Eerst begint de chirurg met het verwijderen van het donororgaan. Kort voor het einde van de procedure begint parallel de operatie van de ontvanger, zodat het donororgaan direct met zo min mogelijk tijdverlies kan worden geïmplanteerd.

Wat zijn de risico’s van orgaandonatie?

Het verwijderen van een orgaan of een deel van een orgaan brengt voor een levende donor algemene risico’s met zich mee, zoals deze bij iedere operatie kunnen voorkomen:

  • Wondgenezingsproblemen
  • @ Littekens met onesthetische resultaten
  • Bloeden @
  • Letsel aan zenuwen
  • Wond infectie
  • Anesthetische incidenten

Het is nog niet duidelijk of patiënten het risico op hoge bloeddruk of een toenemend eiwitverlies in de urine (proteïnurie) vergroten als gevolg van nierdonatie.

Waar moet ik op letten na orgaandonatie?

Het transplantatiecentrum is een centraal aanspreekpunt voor levende donoren en familieleden voor en na orgaandonatie.

Na post-mortem orgaandonatie

Na levende donatie

Als er geen complicaties optreden, mag u als donor na tien tot veertien dagen naar huis. Na een nier- of leverdonatie moet u er rekening mee houden dat u ongeveer één tot drie maanden niet kunt werken, afhankelijk van de fysieke belasting van uw werk.

De orgaanontvanger moet langer in het ziekenhuis blijven, zodat gemonitord en gecontroleerd kan worden of het nieuwe orgaan zijn werk hervat.

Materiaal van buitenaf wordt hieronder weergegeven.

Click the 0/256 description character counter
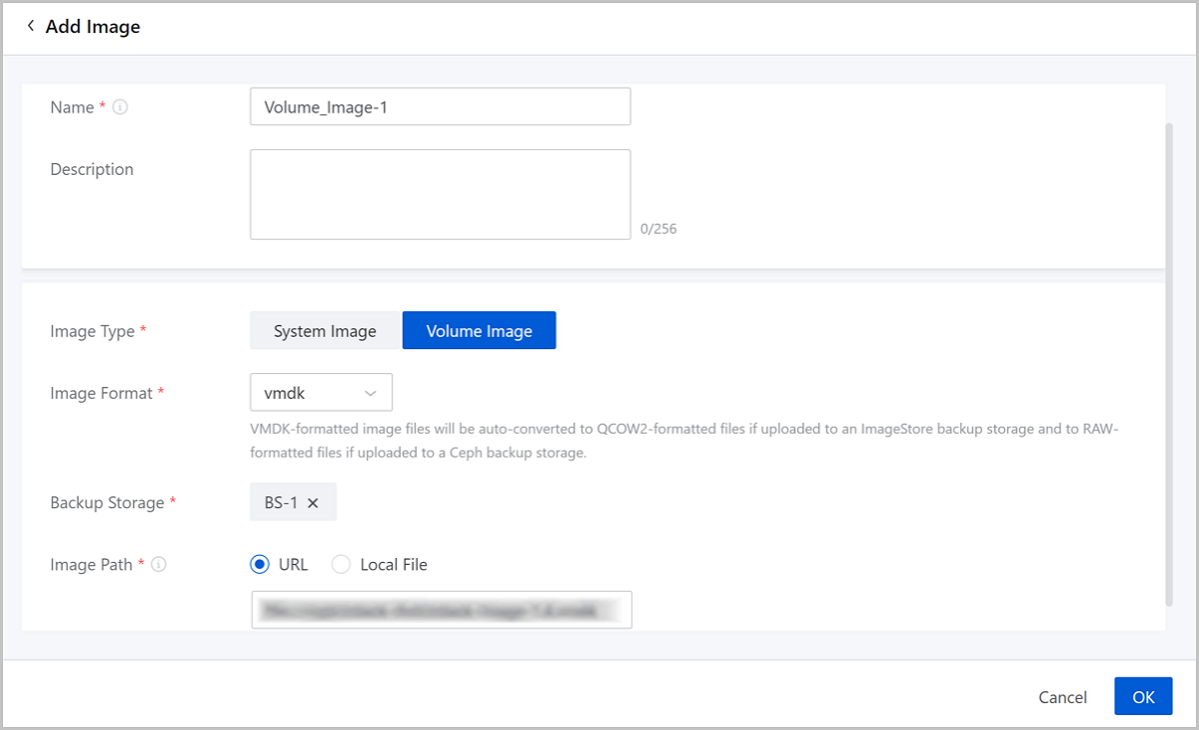pyautogui.click(x=658, y=229)

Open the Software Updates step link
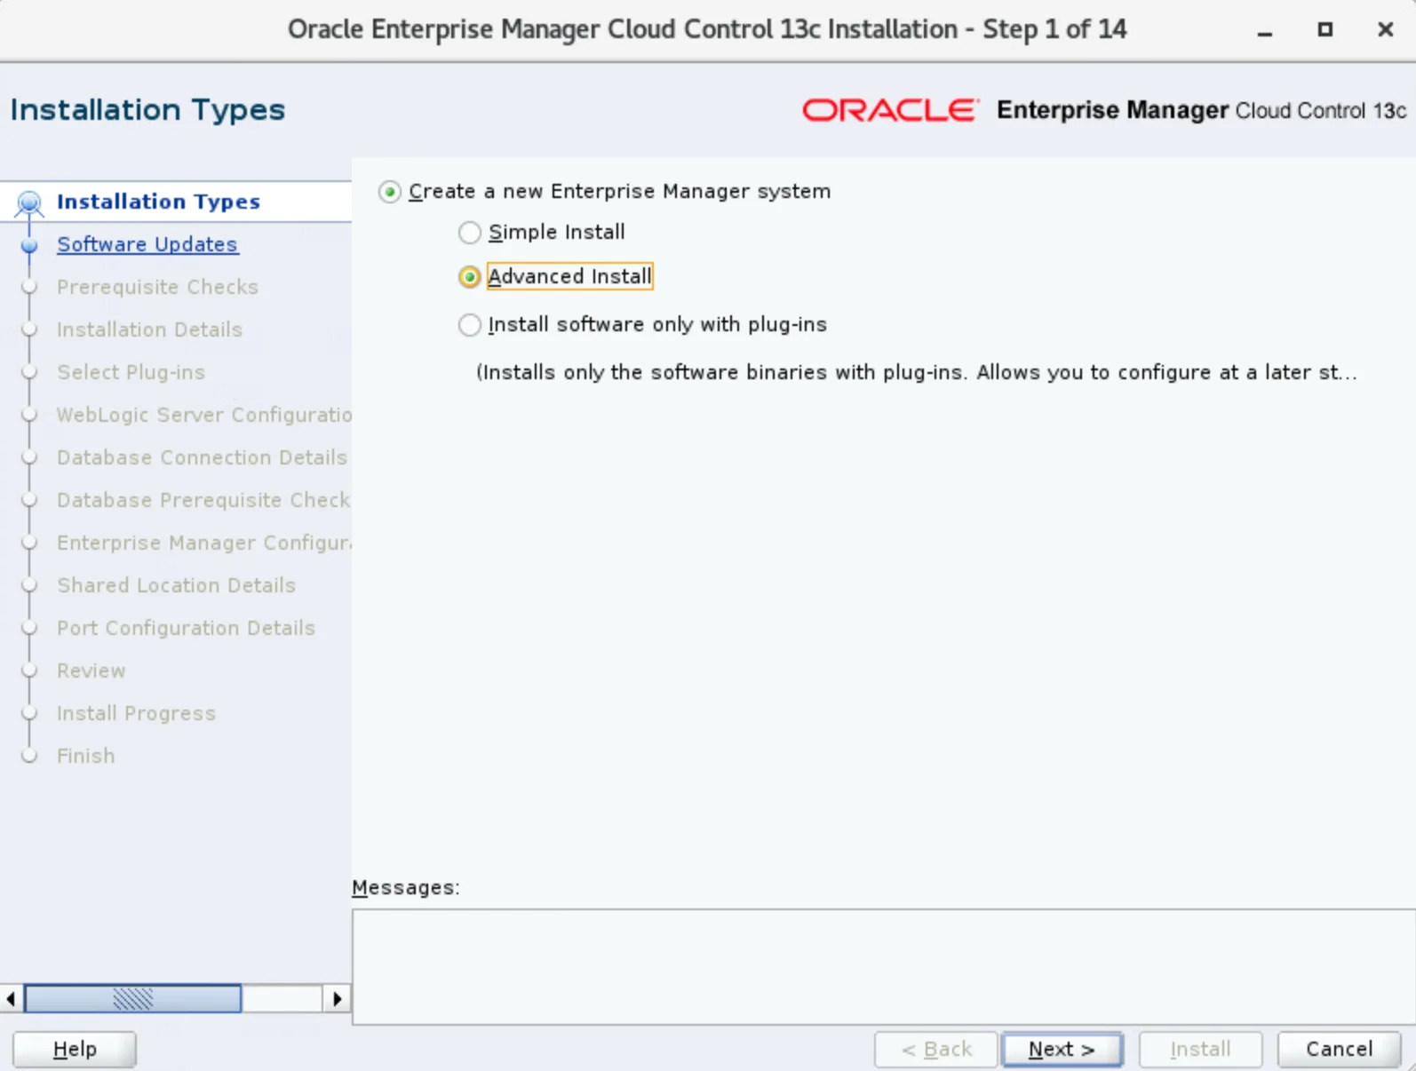[147, 244]
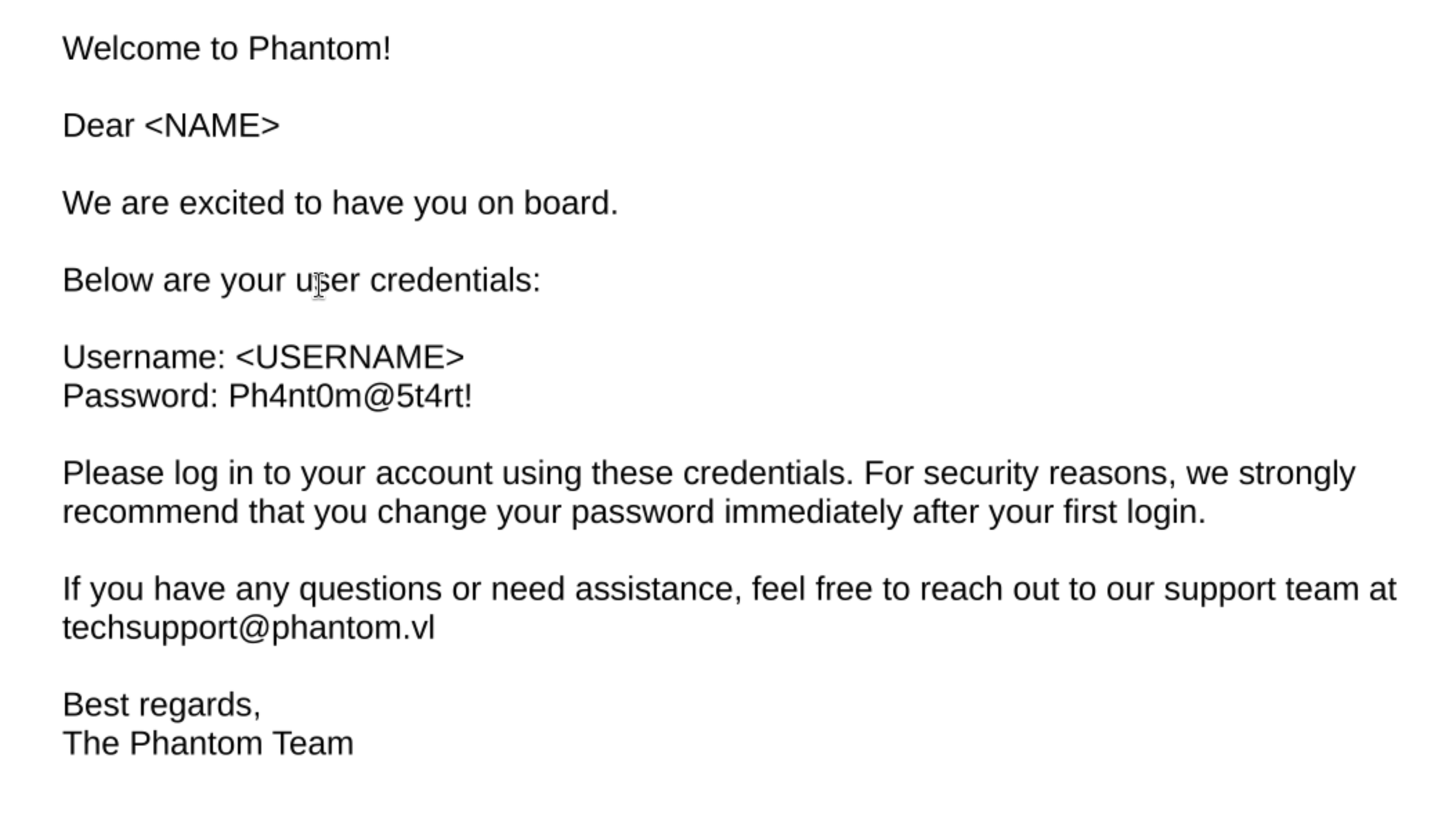Click the word "questions" in the support paragraph

click(x=370, y=590)
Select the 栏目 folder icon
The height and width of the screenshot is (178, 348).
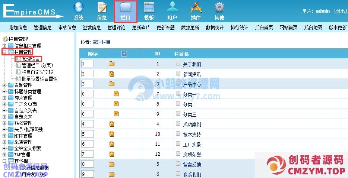(126, 8)
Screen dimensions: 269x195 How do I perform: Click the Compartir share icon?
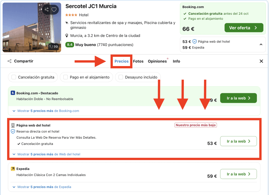[x=9, y=61]
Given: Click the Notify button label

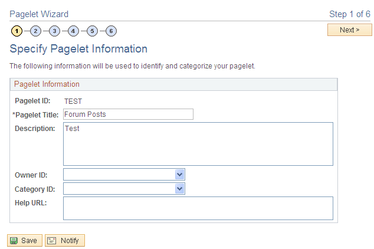Looking at the screenshot, I should tap(70, 241).
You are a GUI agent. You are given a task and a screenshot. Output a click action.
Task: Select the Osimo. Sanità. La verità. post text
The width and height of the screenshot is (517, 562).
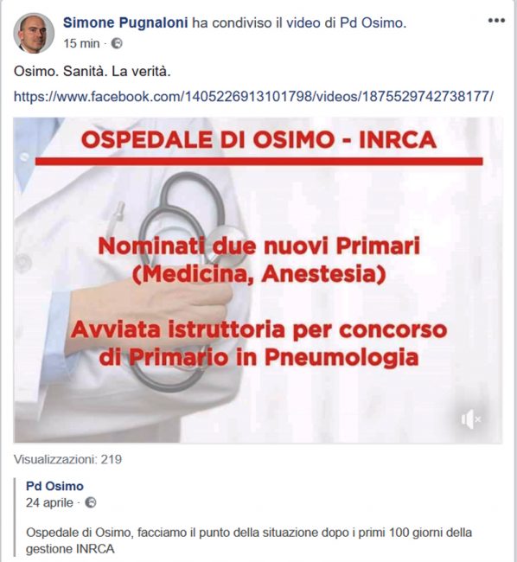click(x=93, y=72)
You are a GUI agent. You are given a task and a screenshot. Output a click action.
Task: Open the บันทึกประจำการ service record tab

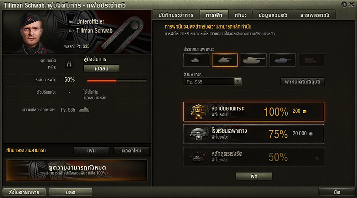176,15
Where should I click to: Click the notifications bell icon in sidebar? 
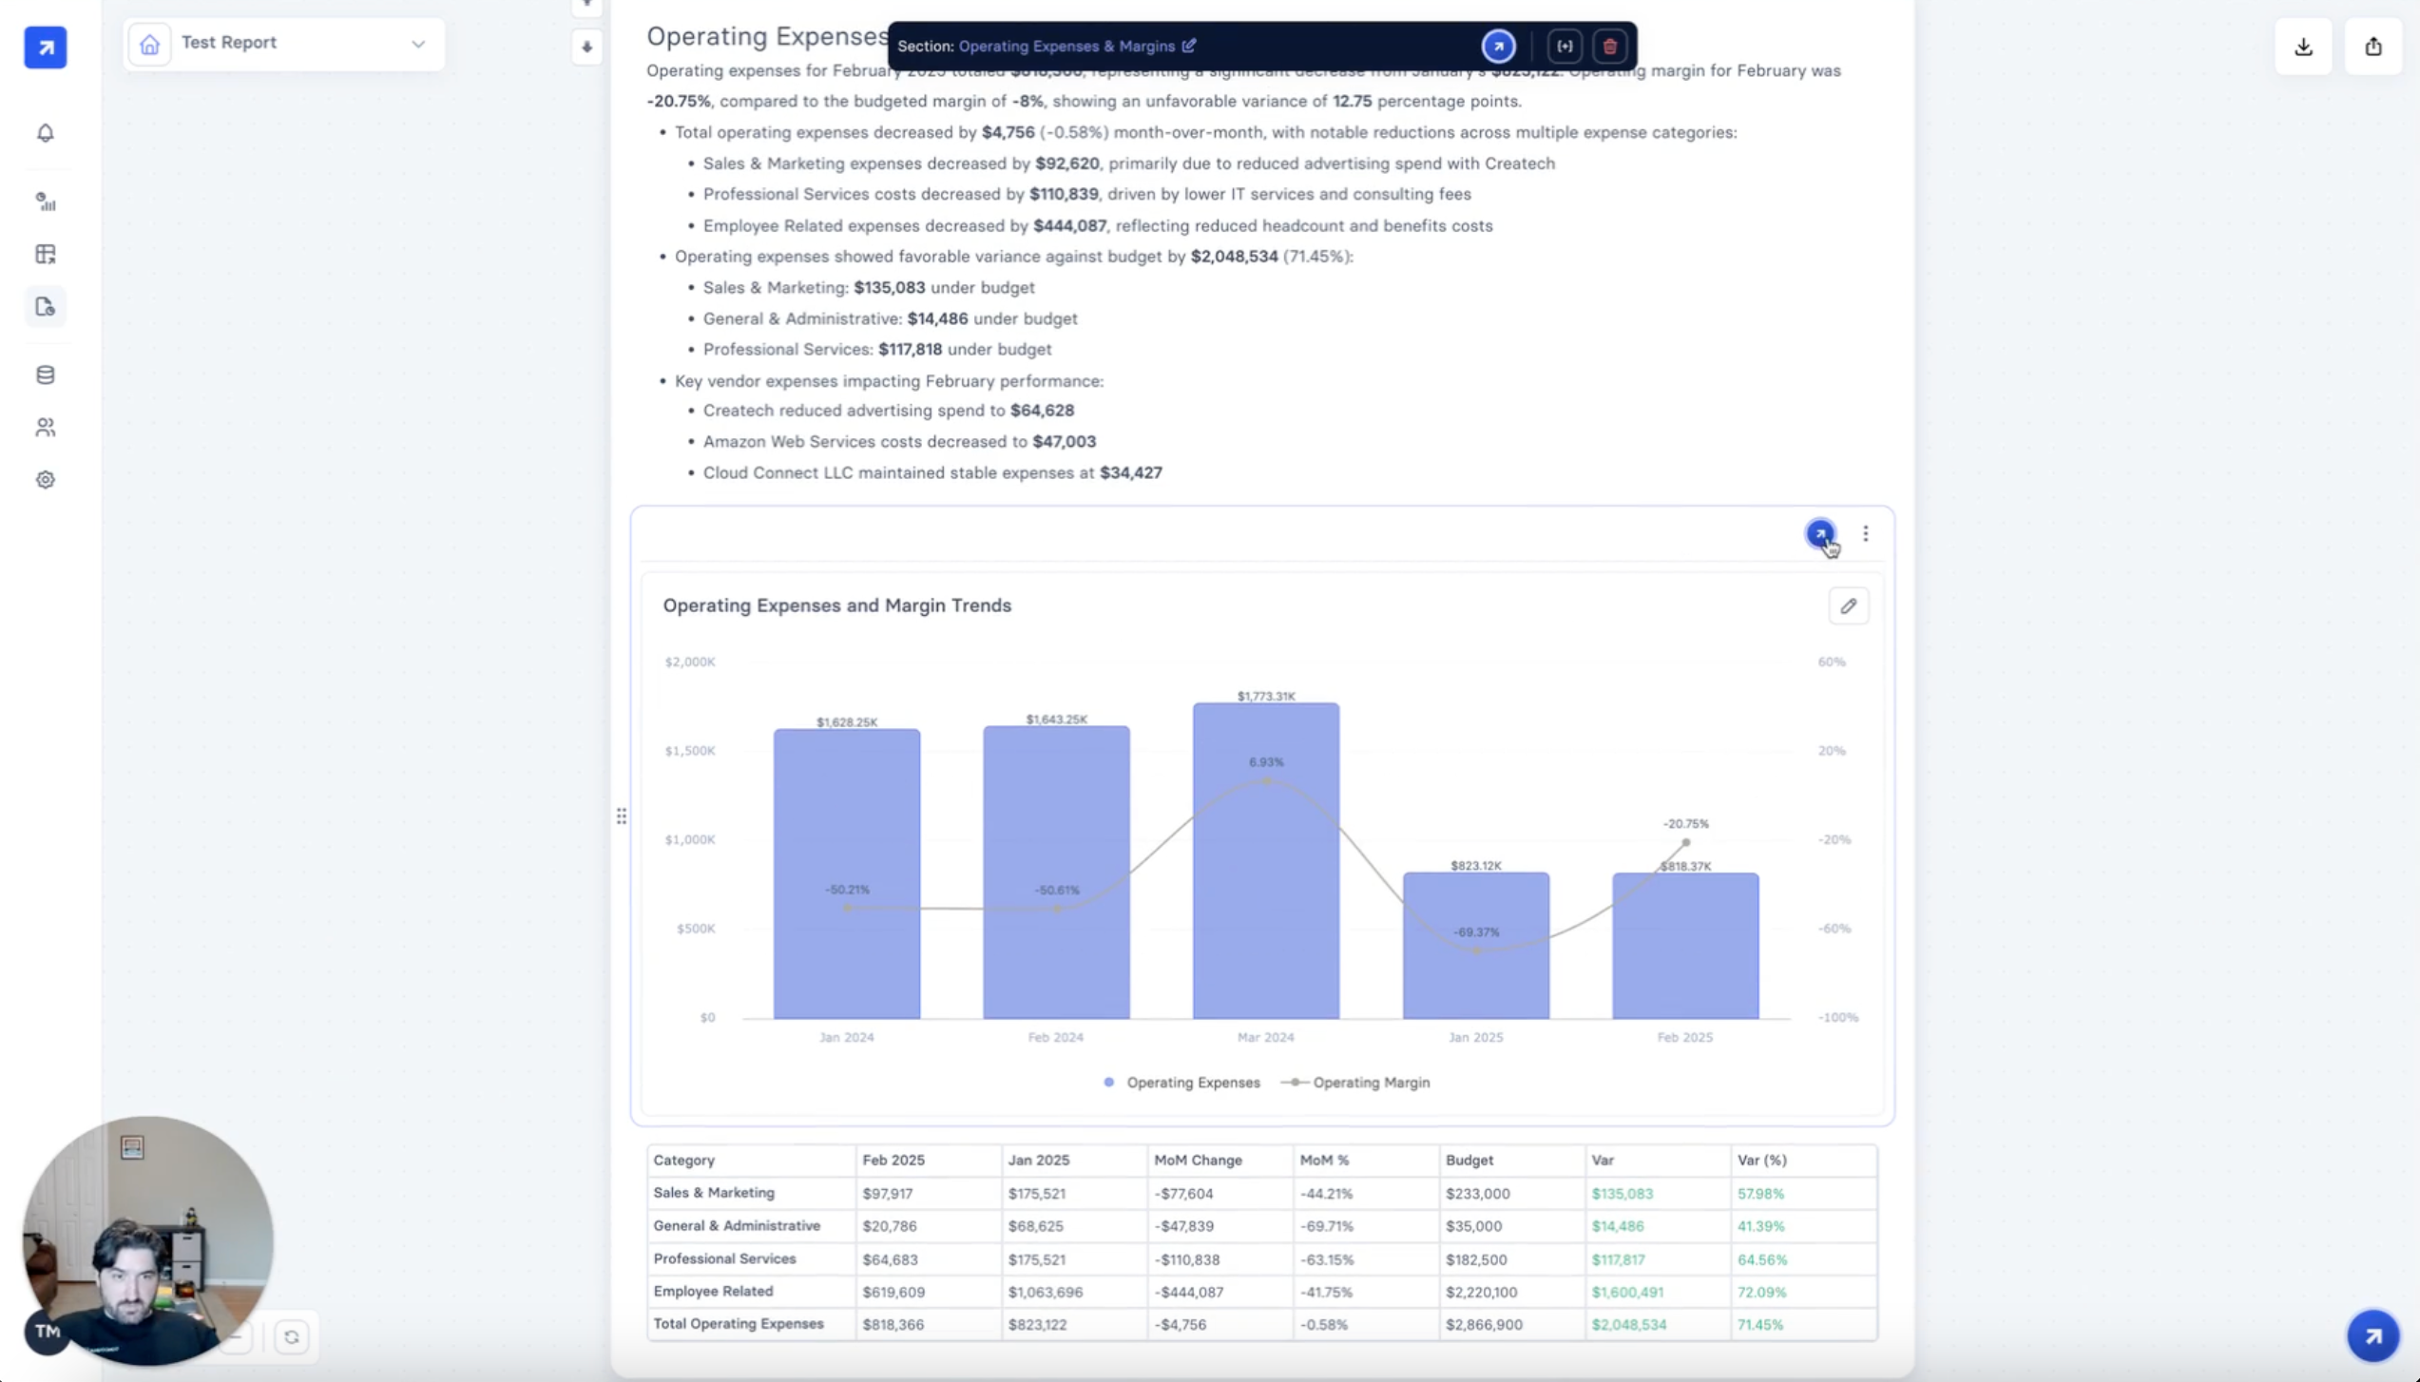[45, 133]
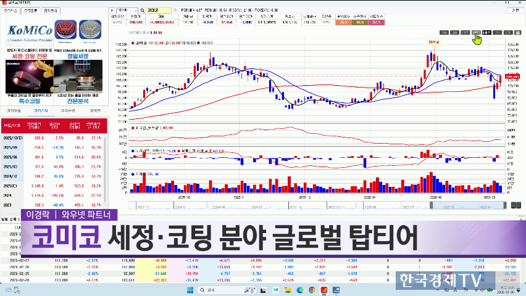The width and height of the screenshot is (526, 296).
Task: Select the second tab under the KoMiCo banner
Action: coord(40,111)
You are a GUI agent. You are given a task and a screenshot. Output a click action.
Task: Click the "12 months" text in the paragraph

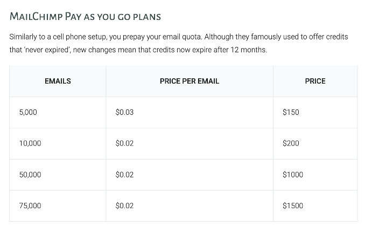coord(248,50)
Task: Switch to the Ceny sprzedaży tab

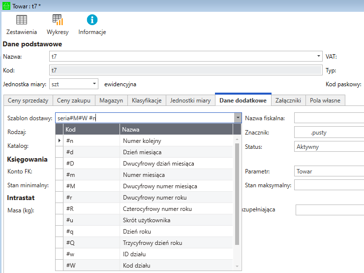Action: pos(27,101)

Als donor hoeft u doorgaans geen langdurige gezondheidsproblemen te verwachten. Regelmatige onderzoeken zorgen ervoor dat eventuele late gevolgen van orgaanverwijdering tijdig kunnen worden opgespoord en behandeld. Vraag bij het transplantatiecentrum om advies over de tussenpozen waarmee u na orgaandonatie voor nazorg moet gaan.